= Information shown =
──────────────────────────────
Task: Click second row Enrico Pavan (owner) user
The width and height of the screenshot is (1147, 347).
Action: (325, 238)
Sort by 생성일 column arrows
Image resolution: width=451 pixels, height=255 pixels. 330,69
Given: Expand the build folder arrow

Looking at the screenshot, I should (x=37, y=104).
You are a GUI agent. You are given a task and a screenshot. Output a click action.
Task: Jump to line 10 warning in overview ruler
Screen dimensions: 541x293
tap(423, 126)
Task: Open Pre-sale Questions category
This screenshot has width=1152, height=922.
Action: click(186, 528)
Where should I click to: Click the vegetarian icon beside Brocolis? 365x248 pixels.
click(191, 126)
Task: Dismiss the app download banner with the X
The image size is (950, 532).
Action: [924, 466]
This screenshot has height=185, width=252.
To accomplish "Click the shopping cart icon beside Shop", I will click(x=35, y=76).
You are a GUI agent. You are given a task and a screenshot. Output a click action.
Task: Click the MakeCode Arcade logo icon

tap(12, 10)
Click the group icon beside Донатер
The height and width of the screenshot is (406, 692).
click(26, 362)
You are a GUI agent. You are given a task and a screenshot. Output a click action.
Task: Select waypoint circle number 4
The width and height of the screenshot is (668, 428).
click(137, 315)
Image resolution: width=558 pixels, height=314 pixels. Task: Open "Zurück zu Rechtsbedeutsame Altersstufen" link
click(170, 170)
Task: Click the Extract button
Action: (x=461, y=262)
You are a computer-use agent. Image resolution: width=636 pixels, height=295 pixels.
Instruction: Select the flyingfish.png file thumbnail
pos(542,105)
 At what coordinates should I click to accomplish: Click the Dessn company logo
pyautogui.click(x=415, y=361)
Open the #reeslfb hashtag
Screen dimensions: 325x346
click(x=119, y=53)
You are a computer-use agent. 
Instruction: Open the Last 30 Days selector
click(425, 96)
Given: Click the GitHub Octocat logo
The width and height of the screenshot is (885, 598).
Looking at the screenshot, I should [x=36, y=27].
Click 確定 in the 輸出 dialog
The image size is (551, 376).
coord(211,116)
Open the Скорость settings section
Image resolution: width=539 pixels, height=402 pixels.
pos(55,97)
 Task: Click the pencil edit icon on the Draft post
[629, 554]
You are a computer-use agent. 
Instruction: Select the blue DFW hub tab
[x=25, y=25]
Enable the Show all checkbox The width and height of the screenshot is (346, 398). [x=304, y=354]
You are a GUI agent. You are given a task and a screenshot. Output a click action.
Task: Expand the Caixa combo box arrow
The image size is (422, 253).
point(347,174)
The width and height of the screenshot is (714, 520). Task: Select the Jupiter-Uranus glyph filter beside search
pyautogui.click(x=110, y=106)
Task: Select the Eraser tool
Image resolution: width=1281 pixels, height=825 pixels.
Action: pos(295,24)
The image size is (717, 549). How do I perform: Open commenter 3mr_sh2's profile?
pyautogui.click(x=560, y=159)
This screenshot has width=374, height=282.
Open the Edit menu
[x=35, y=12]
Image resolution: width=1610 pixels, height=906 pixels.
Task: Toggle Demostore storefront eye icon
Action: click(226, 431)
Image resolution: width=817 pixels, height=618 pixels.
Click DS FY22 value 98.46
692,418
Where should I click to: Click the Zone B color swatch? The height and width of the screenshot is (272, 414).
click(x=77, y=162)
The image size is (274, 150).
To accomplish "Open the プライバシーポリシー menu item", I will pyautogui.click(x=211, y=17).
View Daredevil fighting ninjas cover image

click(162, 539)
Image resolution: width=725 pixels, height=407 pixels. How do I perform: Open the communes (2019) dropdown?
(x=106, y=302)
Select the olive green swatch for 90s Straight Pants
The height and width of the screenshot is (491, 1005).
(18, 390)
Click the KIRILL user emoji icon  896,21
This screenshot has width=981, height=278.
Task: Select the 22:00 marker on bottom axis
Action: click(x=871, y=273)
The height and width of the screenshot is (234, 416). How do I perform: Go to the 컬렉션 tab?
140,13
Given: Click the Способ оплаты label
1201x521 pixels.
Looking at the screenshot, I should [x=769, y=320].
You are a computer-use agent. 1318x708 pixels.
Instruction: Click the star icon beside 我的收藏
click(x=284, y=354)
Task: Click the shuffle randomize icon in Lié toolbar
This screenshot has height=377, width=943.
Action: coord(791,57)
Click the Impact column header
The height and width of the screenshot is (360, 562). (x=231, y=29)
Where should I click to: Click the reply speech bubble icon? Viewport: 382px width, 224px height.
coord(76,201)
──────────────────────────────
= Aim of the exercise =
Return only the part of the records above that opens with the line containing "Task: Dismiss the" and closes with the line containing "Task: Expand the Caixa combo box arrow", ends included.

= Answer to this exercise =
Task: Dismiss the app download banner with the X
The image size is (950, 532).
Action: [924, 466]
This screenshot has height=185, width=252.
To accomplish "Click the shopping cart icon beside Shop", I will click(x=35, y=76).
You are a GUI agent. You are given a task and a screenshot. Output a click action.
Task: Click the MakeCode Arcade logo icon

tap(12, 10)
Click the group icon beside Донатер
The height and width of the screenshot is (406, 692).
click(26, 362)
You are a GUI agent. You are given a task and a screenshot. Output a click action.
Task: Select waypoint circle number 4
The width and height of the screenshot is (668, 428).
click(137, 315)
Image resolution: width=558 pixels, height=314 pixels. Task: Open "Zurück zu Rechtsbedeutsame Altersstufen" link
click(170, 170)
Task: Click the Extract button
Action: (x=461, y=262)
You are a computer-use agent. Image resolution: width=636 pixels, height=295 pixels.
Instruction: Select the flyingfish.png file thumbnail
pos(542,105)
 At what coordinates should I click to accomplish: Click the Dessn company logo
pyautogui.click(x=415, y=361)
Open the #reeslfb hashtag
Screen dimensions: 325x346
click(x=119, y=53)
You are a computer-use agent. 
Instruction: Open the Last 30 Days selector
click(425, 96)
Given: Click the GitHub Octocat logo
The width and height of the screenshot is (885, 598).
Looking at the screenshot, I should [x=36, y=27].
Click 確定 in the 輸出 dialog
The image size is (551, 376).
coord(211,116)
Open the Скорость settings section
Image resolution: width=539 pixels, height=402 pixels.
pos(55,97)
 Task: Click the pencil edit icon on the Draft post
[629, 554]
You are a computer-use agent. 
Instruction: Select the blue DFW hub tab
[x=25, y=25]
Enable the Show all checkbox The width and height of the screenshot is (346, 398). [x=304, y=354]
You are a GUI agent. You are given a task and a screenshot. Output a click action.
Task: Expand the Caixa combo box arrow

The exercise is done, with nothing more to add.